Une résolution, semblable à celle que nous vous proposons, fut votée à l'unanimité par le Conseil municipal de Vernier le 12 mars. Le service social et les autorités exécutives de cette commune, la Ligue suisse des droits de l'homme ainsi que d'autres associations ont également manifesté leur soutien. En le remerciant d'avance, je demande au Grand Conseil de se joindre à ce grand élan de solidarité, en espérant que Berne nous entende, afin d'obtenir le geste humanitaire qui sauvera la famille Hosseini.
M. Gérard Ramseyer, conseiller d'Etat. Le Conseil d'Etat ne peut que recommander le renvoi de ce texte à l'autorité fédérale. Nous souscrivons à l'exposé des faits. J'aimerais toutefois préciser qu'une demande de réexamen, fondée sur l'état de santé de M. Hosseini Madani, a été déposée devant la Commission suisse de recours en matière d'asile, la CRA. La cause a été renvoyée à l'Office fédéral des réfugiés, l'ODR, qui a demandé un dossier médical, en cours d'examen. Sa décision pourrait être présentée à la commission de recours prochainement.

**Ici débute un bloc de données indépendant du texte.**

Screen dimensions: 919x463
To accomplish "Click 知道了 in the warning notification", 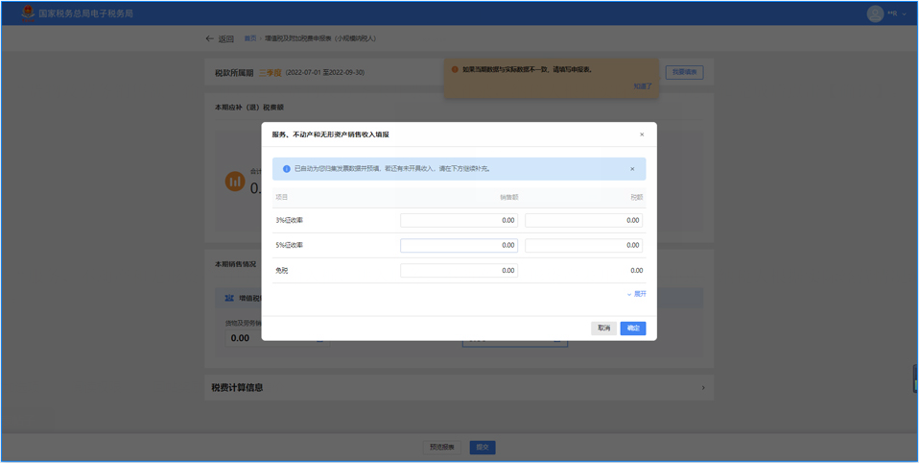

L'exécution du renvoi a été formellement suspendue jusqu'à la décision de l'ODR. Et quelle que soit cette décision, l'autorité cantonale peut déjà assurer les auteurs de la proposition de résolution qu'une expulsion n'est pas envisageable avant la fin de l'année scolaire. Le Conseil d'Etat recommande donc le renvoi de ce texte à l'autorité fédérale.
Mise aux voix, cette résolution est adoptée.
Elle est ainsi conçue :
RESOLUTION
concernant le renvoi de la famille Hosseini Madani en Iran
LE GRAND CONSEIL,
considérant:
- que M. Akbar Hosseini Madani a déposé une demande d'asile, pour des raisons politiques, dans notre pays en 1989;
- que la décision des autorités suisses est négative, mais qu'elle est actuellement sujette à une suspension dans l'attente de pièces médicales;
- que les trois enfants de M. Madani sont bien intégrés dans les écoles genevoises, cela depuis 1991;
- qu'un vaste mouvement de soutien de parents et d'enseignants s'est constitué afin de permettre à cette famille de rester à Genève;
- que Mme Hosseini Madani est décédée des suites d'un cancer le 7 novembre 1993, et qu'elle est ensevelie à Vernier;
- que ce décès a largement traumatisé les enfants et qu'une stabilité est indispensable à leur développement;
- qu'un renvoi de cette famille aurait de très graves conséquences,
invite le Conseil fédéral
- à intervenir auprès de l'office fédéral des réfugiés, afin que le réexamen en cours de ce dossier, permette de lui donner une issue positive;
- à tout entreprendre afin que la famille Hosseini Madani puisse être mise au bénéfice d'un statut qui lui permette de résider dans notre pays.